Collected data:
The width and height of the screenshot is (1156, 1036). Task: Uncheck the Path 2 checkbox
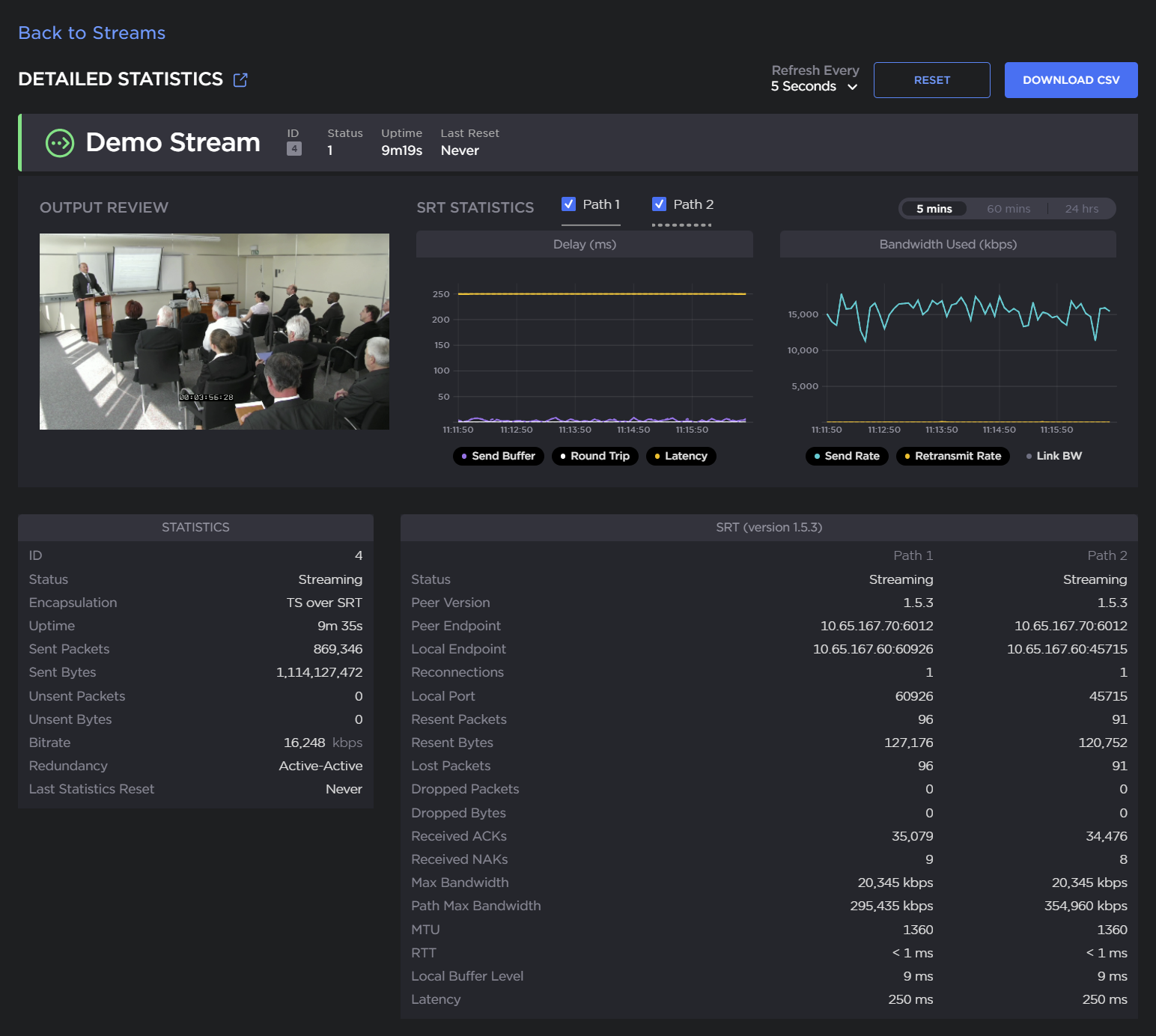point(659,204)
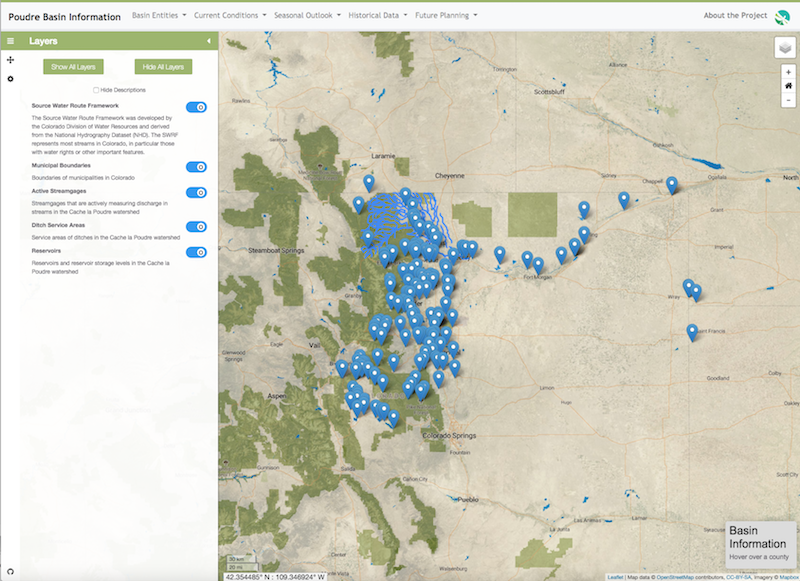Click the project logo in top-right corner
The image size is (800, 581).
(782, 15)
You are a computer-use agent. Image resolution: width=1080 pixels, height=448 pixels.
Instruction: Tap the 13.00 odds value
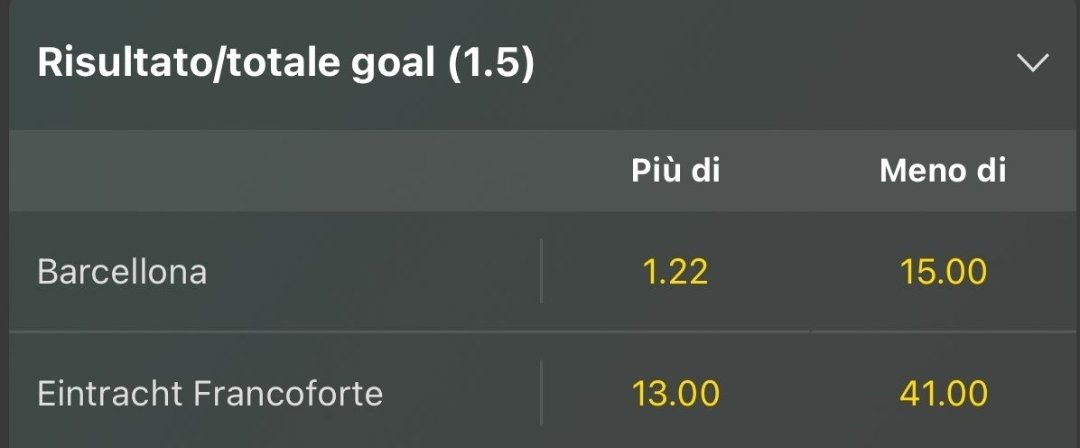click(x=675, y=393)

==

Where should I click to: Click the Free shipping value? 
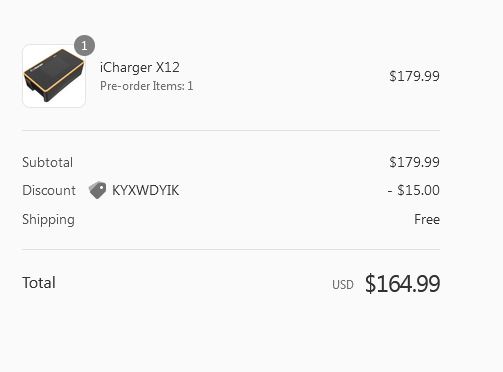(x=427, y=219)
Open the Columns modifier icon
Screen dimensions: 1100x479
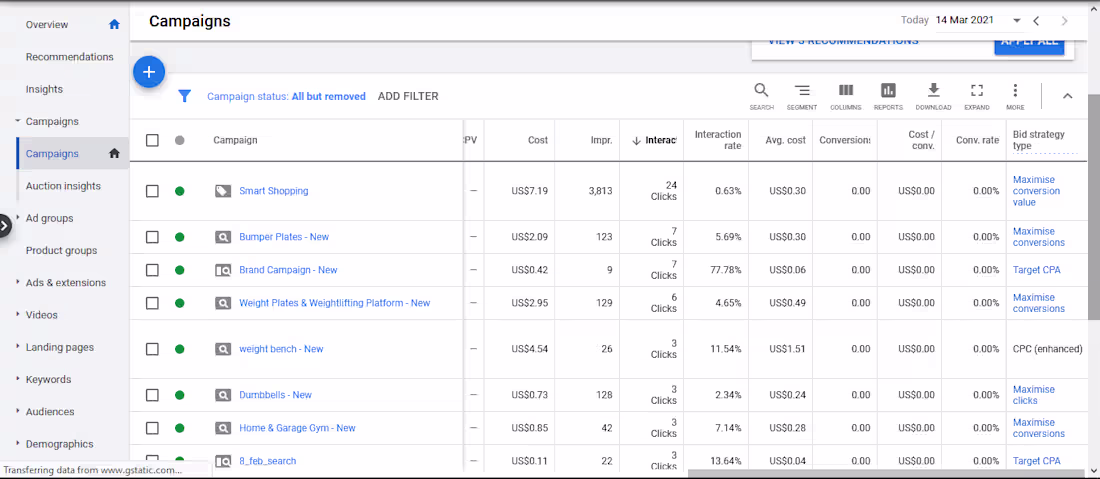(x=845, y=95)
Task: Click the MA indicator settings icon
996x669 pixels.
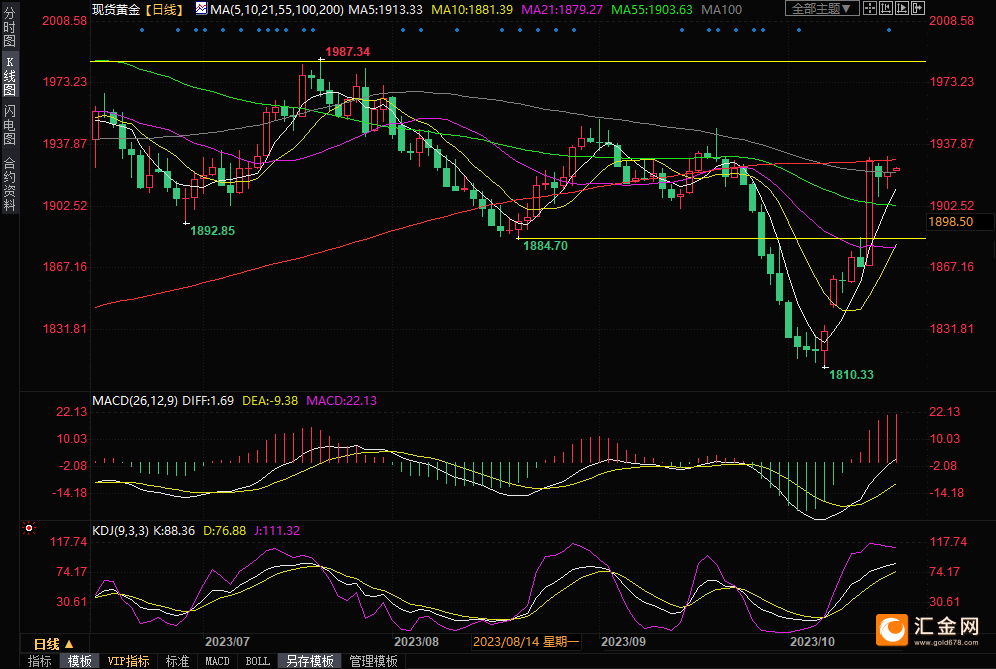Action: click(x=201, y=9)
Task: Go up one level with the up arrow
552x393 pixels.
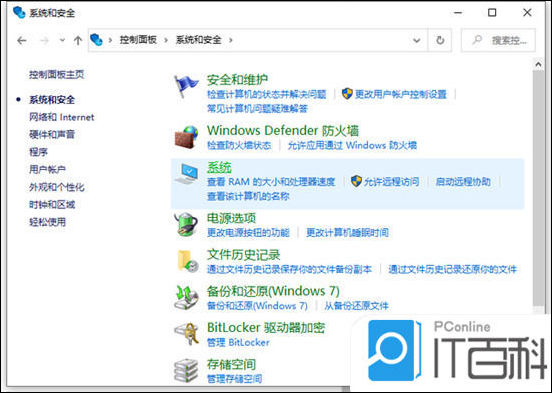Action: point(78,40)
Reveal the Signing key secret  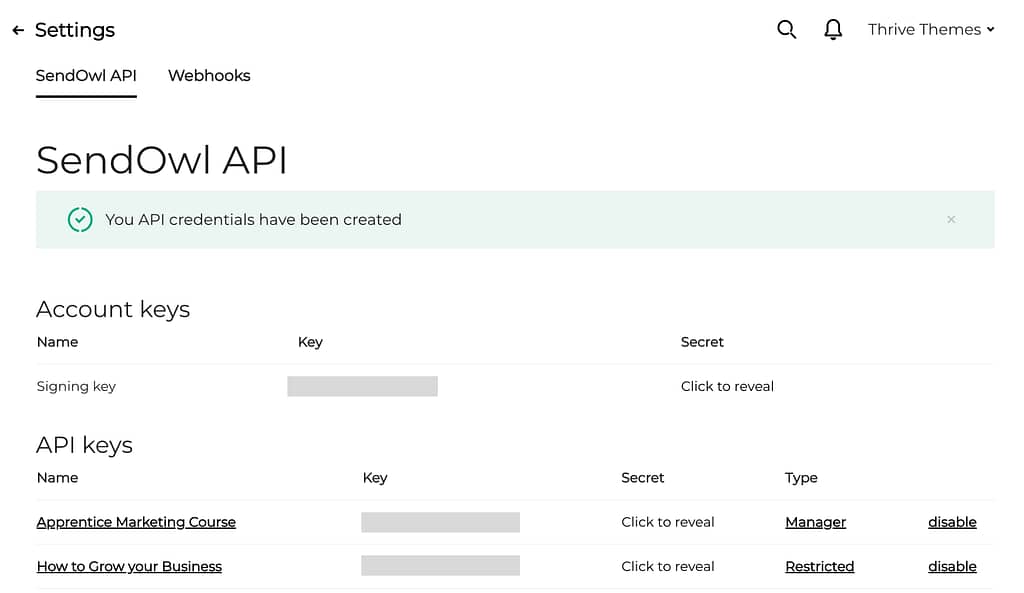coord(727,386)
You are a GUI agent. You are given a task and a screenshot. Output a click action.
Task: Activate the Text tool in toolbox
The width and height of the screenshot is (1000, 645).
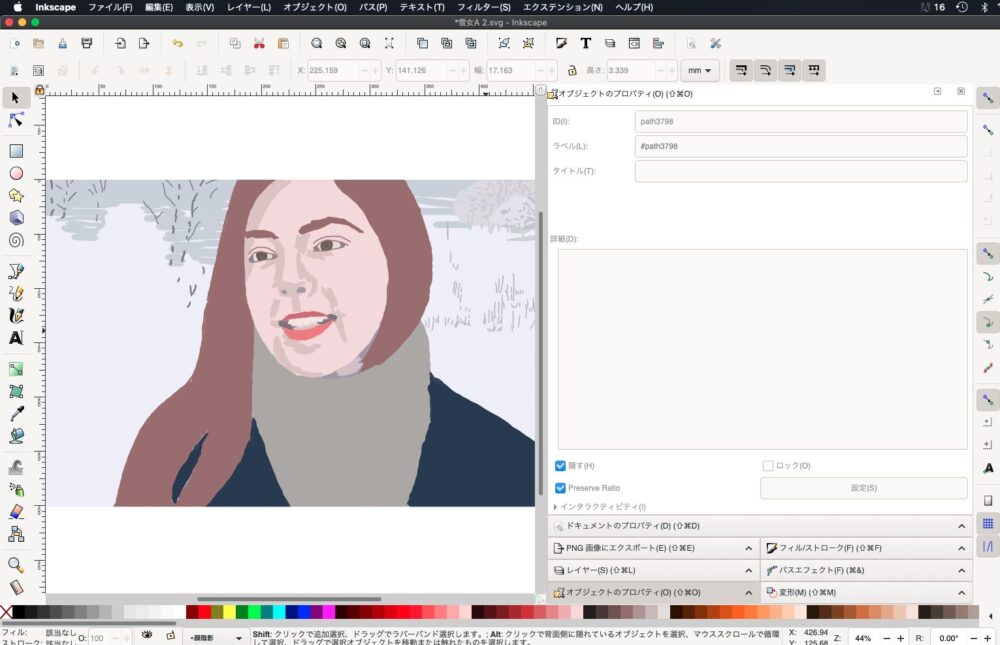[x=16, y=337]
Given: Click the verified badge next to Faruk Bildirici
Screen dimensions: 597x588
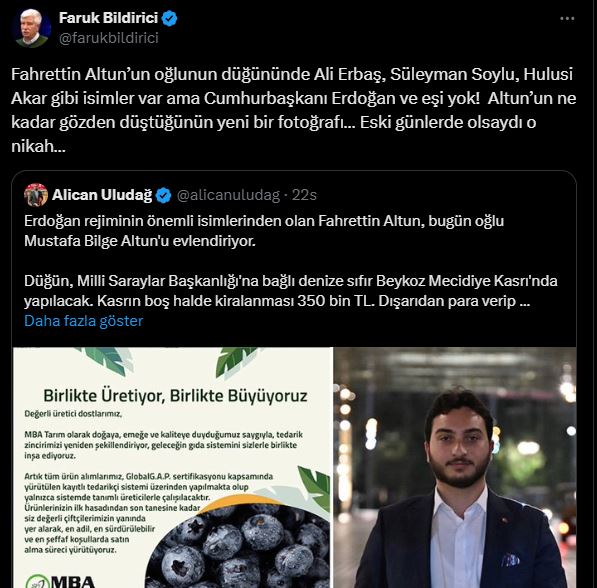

Assignment: Your answer should consist of the lines above between those holding "Task: Activate the Text tool in toolbox" and "Screen dimensions: 597x588", inclusive, reproduced word for word and without pictures.

Problem solution:
Task: Activate the Text tool in toolbox
The width and height of the screenshot is (1000, 645).
[x=16, y=337]
Given: Click the verified badge next to Faruk Bildirici
Screen dimensions: 597x588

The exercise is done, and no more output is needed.